(RECORDS TO USE)
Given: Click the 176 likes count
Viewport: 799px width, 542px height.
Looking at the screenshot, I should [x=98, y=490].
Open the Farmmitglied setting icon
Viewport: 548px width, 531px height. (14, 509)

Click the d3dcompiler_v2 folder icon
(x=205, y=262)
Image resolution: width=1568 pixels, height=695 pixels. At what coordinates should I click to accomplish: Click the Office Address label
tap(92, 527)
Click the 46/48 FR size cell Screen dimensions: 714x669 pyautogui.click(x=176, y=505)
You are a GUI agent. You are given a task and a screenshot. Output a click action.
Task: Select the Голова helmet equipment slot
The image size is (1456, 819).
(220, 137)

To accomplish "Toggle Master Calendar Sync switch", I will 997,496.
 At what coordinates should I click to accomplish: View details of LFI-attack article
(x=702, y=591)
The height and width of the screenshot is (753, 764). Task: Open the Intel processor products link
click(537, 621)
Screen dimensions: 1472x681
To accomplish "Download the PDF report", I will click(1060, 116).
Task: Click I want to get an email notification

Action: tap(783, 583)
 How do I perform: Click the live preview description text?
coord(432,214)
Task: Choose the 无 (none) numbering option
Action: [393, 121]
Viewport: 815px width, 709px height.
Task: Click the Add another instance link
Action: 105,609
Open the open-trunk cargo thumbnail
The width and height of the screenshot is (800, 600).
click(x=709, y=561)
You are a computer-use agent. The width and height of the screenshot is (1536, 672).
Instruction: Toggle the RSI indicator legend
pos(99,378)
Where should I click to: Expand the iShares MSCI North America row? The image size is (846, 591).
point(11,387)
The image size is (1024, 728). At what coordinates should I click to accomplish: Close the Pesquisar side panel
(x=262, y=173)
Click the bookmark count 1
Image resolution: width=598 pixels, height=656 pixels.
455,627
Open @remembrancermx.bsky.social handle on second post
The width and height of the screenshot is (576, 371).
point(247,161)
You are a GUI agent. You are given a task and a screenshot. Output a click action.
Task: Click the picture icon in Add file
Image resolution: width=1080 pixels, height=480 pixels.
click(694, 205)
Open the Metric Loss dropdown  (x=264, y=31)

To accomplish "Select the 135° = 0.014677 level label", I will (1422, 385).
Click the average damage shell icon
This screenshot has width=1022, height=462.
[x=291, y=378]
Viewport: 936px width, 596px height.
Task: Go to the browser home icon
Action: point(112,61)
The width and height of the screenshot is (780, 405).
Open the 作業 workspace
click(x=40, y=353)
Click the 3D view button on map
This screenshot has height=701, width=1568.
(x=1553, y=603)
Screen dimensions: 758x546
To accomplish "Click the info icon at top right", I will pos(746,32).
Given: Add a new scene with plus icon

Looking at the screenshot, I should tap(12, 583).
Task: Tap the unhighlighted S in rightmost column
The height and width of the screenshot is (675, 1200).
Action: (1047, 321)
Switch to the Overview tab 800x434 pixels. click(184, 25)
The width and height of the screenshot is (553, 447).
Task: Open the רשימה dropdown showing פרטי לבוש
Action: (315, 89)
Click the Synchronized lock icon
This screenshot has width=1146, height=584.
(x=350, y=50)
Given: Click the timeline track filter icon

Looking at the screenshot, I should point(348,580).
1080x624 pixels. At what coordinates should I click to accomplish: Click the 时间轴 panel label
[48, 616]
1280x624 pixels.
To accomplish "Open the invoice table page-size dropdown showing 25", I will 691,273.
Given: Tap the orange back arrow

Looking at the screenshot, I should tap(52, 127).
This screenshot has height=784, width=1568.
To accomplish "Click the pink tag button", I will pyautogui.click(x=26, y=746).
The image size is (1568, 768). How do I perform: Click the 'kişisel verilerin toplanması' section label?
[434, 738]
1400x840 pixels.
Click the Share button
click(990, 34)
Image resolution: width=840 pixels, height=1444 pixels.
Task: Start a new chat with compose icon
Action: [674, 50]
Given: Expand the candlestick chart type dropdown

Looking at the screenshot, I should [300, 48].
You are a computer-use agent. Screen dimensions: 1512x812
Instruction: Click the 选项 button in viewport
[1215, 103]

(YOUR ASSIGNMENT) Show each line in the data where the string "computer" appears.

(ANSWER BELOW)
You are a computer-use agent. The width and height of the screenshot is (1536, 672).
You are a computer-use agent. Screen dimensions: 1512x812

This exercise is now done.